In the April primary, Casey easily won, but still over 19 percent of Democrats voted for an unknown candidate, which may very well have been a protest vote by liberals over Casey's abortion position. As a Senator though, the Catholic Casey has cast several votes that have displeased Pro-Life groups and religious conservatives.

The Republican field to oppose Casey was crowded, though none of the contenders had any statewide or Congressional winning experience. A few candidates would decide to exit the race, but several remained. Early in 2012, the state Republican Party offered its endorsement to Steve Welch, a wealthy young businessman from the Philadelphia area, who despite having been a Democrat not too long ago, was seen as a potentially promising candidate. Despite this establishment support, Welch finished in third place in the April primary, behind former State Representative Sam Rohrer, a favorite of many grassroots conservatives, and well behind the person who would easily win the primary, with close to twice as many votes as Welch's third place showing.

Republican nominee Tom Smith is a soon to be 65 year old former coal miner from the western part of Pennsylvania who eventually became a coal mine executive. He spent years involved in local Democrat politics, but ran for the Senate in 2012 as a conservative Republican. Spending more than $5 million from his own pocket, Smith advertised heavily on television and captured large vote margins in the most Republican parts of the state.

After the primary, some looked at Smith as the kind of self-funding political outsider who could potentially be a sleeper threat to the incumbent Casey. His association with the coal issue could be pretty powerful this year over debates regarding jobs and sources of energy. The Democrat is very well funded as well though and has lead his opponent in all polls, though the race seemed to be as close as seven points based on one May survey.

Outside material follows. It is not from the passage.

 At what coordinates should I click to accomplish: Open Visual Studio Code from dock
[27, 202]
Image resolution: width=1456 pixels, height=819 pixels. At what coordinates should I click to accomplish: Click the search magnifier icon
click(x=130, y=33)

More recently, Casey has extended his polling advantage over Smith and is now close to or above 50 percent in most polls, although a pretty unusual survey from Franklin & Marshall College in early August stated that Casey was ahead 35-23, with a whopping 39 percent still undecided.

Smith made negative headlines for himself this week, when in the wake of the Todd Akin firestorm, reiterated that he is Pro-Life without exceptions. The GOP nominee, who was formally a member of Barack Obama's party as recently as 2010, said that he disagreed with Akin's controversial remarks while also seeming to equate pregnancy as the result of rape, with pregnancy outside of wedlock, such as what his daughter was faced with. I have not heard any calls for Smith to exit the race, unlike the Akin situation, but perhaps that might have some to do with the fact that Smith was not expected to win anyway.

All things considered, Casey cannot be considered "safe", but it looks like he is going to win, and perhaps by a very large margin. It is good for the GOP to have a Senate candidate with the potential to pour millions of dollars in personal money into the race, so that their efforts can be focused elsewhere, but Smith looks more like a sacrificial lamb at this point than anything else. The two main contenders he defeated for the nomination might have been able to run slightly stronger against Casey, but they would have been unlikely to win as well. Casey might owe a second term in the Senate to an underwhelming GOP field.